Units can be almost anything: adventurers, armies, balloons, bicycles, dragons, triremes, spiders, battleships, bridges, headquarters, cities. Units move around, manufacture things, fight with other units, and possibly die. They are the playing pieces of Xconq.
Units have a location, either out in the open terrain of a cell, or inside some other unit. In games that define connections, a unit may be on the connection rather than on the predominant terrain of the cell. (Think of a truck on a bridge.) There may be more than one unit in the open in a given cell, up to a game-defined limit. The collection of units sharing a cell is called a stack. A unit inside another unit will be called an occupant in a transport, even if the "transport" is a type that can never move.
A unit's location may also include an altitude, expressed as its distance above the surface of the cell it is in. Altitude affects combat and viewing abilities.
A unit either belongs to a side, or else it is considered independent. Independent units do not do very much. In more complex games, the unit's side merely represents the current ownership, and the unit may have a range of feelings towards each side, including its current one. In those games, it is possible for one of your units to be a traitor!
Units can have a name, full name, a title, and a number, as appropriate to the situation. The name is an ordinary name like "Joe Schmoe" or "Cincinnati", while the full name might be something like "Joseph P. Schmoe". The title is a form of address such as "Lord". The unit number, if used, is an ordinal that is maintained for each side and each unit type, so you can have both a "1st national bank" and a "45th infantry division" on your side. Names and numbers are always optional, and can usually be changed at any time during the game.
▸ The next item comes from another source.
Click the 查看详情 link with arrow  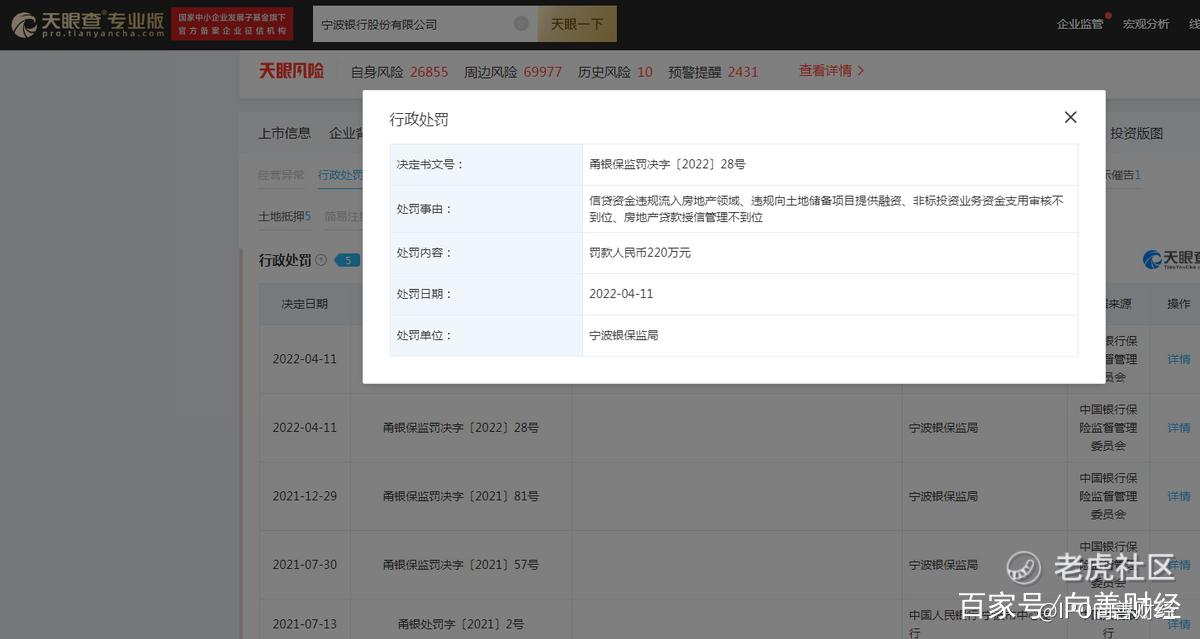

Every unit starts out with a number of hit points or hp representing how much damage it can sustain before dying. Certain types of units, such as armies and fleet of ships, have multiple parts, which means that damage to them reduces their effective size. Multi-part units can merge with and detach from each other. Damaged units may recover their hp on their own, or else be repairable by explicit action, either by themselves or by another units (ships in port for example).
In addition to occupants, a unit can also carry supplies (food, fuel, treasure, etc), which are type of "materials" (see the next section). Supplies are used up by movement, combat, and by just existing, and are gotten either by producing them or by transferring them from some other unit. Some games start units out with lots of supplies, while in others you have to acquire them on your own.
What a unit can do at any one time depends on the action points or acp available to it. Each sort of action - movement, construction, repair, etc - uses up at least one action point, and possibly more. A unit with an acp of 0 can never do anything on its own, although other units can still manipulate it. Also, not every type of unit can do every type of action; this is also defined by the game design. section Types of Actions lists all the types of actions that are possible in Xconq.
Units that engage in combat may accumulate combat experience or cxp for short. Combat experience will increase with each fight, irrespective of outcome, up to a game-defined maximum. An experienced unit will do better in combat, being both more effective in inflicting damage on opponents and at avoiding damage to itself.
You can lose a unit in many different ways: in combat, by running out of essential supplies, by being captured, by revolt, by garrisoning a captured unit, by leaving the world, or in accidents. If a unit dies because of excessive damage (i.e. hp = 0), then in some games it will change into its wrecked type. Wrecks are just normal units. For instance, a city might be "wrecked" and become a town. Occupants of dead or wrecked units will attempt to leave. If they can't, then they will share the fate of their transport. If an occupant can occupy a wrecked transport with no problem, then nothing will happen to it.